What is expected ▸
Tally up the lines below containing the string "Disable", then write the number alone.

Saved entries ▸
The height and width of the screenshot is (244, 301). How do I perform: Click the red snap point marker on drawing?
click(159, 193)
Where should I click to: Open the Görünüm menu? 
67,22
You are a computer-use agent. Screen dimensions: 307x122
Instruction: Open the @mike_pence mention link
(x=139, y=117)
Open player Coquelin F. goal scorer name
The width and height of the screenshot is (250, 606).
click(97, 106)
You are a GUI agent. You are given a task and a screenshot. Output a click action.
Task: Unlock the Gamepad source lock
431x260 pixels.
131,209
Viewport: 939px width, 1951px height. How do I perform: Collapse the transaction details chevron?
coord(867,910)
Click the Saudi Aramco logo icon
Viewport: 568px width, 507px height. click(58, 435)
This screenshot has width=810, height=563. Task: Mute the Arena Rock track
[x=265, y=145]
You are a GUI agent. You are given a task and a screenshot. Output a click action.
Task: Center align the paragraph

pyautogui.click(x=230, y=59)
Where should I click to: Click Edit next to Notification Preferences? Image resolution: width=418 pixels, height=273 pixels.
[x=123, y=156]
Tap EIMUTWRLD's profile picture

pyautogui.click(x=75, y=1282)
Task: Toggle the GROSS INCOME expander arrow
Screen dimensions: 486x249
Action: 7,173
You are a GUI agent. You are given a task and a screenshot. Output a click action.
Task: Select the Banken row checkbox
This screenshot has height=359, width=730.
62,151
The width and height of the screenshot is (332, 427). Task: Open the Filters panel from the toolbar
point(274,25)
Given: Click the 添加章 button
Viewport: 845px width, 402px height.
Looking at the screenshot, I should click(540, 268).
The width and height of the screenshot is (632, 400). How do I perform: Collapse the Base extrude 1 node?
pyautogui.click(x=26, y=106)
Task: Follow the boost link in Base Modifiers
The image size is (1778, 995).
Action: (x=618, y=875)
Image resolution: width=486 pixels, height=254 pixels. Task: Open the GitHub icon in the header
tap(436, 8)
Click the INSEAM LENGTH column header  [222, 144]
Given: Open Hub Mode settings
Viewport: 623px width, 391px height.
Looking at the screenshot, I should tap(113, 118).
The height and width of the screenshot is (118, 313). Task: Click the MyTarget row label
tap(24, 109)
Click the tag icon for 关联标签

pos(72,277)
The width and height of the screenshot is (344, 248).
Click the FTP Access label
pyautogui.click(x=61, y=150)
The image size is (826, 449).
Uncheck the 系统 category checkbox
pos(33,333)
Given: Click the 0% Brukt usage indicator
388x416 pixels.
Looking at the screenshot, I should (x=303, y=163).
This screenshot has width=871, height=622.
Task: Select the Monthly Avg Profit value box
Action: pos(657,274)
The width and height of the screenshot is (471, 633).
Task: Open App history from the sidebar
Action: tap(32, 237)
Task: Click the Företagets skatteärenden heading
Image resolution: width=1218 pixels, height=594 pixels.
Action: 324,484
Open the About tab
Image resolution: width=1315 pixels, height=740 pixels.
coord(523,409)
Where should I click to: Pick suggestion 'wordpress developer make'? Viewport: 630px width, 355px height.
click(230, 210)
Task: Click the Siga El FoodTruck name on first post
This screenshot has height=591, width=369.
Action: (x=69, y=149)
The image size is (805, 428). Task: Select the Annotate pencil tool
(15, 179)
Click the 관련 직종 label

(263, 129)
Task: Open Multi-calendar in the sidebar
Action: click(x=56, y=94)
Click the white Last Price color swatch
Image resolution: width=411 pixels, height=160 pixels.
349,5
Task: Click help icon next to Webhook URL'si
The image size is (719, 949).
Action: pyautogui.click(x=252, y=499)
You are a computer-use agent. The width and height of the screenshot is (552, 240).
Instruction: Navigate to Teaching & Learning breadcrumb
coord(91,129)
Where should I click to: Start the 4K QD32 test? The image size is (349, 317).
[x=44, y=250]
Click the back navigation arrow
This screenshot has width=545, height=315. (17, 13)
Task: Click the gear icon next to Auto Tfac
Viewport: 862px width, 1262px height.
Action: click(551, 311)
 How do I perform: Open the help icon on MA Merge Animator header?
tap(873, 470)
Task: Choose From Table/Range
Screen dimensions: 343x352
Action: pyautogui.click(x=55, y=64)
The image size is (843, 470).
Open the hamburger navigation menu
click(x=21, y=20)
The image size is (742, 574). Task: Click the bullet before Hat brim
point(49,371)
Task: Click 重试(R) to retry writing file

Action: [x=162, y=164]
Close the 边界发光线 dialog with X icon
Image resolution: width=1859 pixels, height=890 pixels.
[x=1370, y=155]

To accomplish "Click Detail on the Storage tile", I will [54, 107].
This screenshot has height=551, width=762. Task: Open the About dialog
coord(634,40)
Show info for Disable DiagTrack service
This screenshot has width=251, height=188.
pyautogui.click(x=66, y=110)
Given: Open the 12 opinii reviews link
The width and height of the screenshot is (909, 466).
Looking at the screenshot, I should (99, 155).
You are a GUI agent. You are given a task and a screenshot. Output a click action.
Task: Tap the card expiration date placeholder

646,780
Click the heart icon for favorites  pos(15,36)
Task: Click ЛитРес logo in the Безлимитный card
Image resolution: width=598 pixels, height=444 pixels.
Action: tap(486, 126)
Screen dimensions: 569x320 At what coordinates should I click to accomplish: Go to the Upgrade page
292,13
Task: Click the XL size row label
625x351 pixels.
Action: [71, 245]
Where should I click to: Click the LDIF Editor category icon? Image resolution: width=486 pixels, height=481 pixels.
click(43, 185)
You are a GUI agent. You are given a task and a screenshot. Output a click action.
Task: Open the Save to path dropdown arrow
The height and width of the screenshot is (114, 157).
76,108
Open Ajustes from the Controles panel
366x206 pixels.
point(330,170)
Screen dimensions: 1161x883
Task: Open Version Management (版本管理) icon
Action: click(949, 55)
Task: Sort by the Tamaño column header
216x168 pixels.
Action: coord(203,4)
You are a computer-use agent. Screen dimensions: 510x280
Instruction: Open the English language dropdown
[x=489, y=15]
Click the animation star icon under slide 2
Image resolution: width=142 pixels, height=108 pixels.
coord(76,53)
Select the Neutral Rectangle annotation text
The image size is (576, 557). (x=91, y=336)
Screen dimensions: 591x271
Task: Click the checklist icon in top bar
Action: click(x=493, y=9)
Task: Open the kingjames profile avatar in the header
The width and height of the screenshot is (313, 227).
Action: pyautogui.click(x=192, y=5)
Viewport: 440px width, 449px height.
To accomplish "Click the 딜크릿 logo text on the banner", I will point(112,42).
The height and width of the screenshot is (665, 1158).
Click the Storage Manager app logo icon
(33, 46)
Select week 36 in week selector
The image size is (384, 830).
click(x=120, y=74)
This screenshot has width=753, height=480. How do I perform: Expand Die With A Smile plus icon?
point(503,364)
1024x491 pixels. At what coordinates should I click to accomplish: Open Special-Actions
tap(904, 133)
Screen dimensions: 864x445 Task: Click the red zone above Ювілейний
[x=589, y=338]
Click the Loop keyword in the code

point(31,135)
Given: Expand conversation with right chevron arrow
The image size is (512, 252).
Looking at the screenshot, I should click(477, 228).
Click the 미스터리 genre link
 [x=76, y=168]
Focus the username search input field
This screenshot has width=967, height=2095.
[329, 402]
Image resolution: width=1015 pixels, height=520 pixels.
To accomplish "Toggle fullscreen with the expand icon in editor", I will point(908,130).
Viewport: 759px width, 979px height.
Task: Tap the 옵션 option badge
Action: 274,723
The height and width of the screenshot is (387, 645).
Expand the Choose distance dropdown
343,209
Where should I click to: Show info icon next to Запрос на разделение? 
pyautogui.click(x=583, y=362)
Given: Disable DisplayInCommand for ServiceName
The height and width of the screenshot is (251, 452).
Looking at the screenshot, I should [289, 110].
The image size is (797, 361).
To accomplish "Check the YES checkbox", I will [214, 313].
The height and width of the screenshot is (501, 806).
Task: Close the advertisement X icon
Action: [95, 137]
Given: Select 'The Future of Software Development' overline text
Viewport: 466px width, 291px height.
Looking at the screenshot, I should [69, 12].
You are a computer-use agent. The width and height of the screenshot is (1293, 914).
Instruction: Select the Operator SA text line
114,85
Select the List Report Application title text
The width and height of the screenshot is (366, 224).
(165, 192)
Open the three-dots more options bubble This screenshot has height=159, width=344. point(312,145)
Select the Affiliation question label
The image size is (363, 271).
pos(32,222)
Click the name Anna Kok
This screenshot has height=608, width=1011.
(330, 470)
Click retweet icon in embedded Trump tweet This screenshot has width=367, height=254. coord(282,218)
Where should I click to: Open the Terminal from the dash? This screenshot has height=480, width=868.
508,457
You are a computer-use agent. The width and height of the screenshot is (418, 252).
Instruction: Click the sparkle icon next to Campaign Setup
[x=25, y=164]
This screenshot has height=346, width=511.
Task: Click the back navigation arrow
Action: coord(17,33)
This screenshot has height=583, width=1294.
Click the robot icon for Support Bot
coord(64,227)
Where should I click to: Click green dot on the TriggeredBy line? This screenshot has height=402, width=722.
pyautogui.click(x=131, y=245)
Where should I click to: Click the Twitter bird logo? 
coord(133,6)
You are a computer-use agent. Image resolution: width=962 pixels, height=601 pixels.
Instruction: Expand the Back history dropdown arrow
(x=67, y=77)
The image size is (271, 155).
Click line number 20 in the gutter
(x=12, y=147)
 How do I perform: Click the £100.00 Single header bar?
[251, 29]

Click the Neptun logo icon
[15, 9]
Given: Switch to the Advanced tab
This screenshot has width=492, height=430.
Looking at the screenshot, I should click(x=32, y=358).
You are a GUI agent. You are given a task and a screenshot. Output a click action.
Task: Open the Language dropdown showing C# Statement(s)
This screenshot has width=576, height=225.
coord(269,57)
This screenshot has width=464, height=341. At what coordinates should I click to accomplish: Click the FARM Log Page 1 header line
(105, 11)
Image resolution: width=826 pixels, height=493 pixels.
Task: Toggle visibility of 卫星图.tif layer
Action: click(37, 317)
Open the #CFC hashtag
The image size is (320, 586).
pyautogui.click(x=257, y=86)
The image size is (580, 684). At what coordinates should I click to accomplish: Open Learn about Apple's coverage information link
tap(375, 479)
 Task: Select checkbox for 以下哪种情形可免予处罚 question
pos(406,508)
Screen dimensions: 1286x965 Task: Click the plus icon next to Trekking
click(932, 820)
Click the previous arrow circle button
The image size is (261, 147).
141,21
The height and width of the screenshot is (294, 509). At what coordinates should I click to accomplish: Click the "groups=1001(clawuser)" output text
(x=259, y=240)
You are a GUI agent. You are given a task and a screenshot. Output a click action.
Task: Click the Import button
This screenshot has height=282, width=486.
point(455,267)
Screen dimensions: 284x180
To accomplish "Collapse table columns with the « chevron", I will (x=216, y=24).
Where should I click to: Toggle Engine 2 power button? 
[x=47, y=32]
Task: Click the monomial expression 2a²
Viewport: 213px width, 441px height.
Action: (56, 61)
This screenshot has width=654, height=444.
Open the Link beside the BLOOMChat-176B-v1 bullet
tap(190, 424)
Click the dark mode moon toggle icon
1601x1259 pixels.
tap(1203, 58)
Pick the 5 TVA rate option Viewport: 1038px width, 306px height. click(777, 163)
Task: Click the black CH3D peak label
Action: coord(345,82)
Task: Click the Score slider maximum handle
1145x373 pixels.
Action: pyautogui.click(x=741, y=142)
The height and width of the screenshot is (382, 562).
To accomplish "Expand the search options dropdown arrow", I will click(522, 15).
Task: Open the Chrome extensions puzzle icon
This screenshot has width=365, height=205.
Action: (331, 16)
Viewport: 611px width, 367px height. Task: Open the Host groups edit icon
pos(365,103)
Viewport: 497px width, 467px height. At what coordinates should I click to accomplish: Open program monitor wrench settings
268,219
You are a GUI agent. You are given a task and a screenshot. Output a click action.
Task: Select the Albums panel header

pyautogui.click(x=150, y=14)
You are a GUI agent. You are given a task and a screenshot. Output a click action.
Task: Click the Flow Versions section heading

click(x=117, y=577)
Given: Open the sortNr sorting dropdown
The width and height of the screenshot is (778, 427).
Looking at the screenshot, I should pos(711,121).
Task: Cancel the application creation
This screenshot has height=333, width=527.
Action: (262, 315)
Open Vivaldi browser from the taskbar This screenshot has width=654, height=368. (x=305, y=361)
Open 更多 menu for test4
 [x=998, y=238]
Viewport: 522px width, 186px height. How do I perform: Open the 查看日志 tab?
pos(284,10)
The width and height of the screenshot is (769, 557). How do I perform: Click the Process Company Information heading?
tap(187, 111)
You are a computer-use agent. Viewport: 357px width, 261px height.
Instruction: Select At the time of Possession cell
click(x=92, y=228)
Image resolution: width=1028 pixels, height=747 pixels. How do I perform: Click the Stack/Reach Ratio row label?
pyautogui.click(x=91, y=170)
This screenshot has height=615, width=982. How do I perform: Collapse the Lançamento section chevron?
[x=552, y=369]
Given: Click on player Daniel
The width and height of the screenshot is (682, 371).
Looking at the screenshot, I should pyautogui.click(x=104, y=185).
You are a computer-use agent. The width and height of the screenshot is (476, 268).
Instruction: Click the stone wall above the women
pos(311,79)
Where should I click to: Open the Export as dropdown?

Exercise solution ▸
2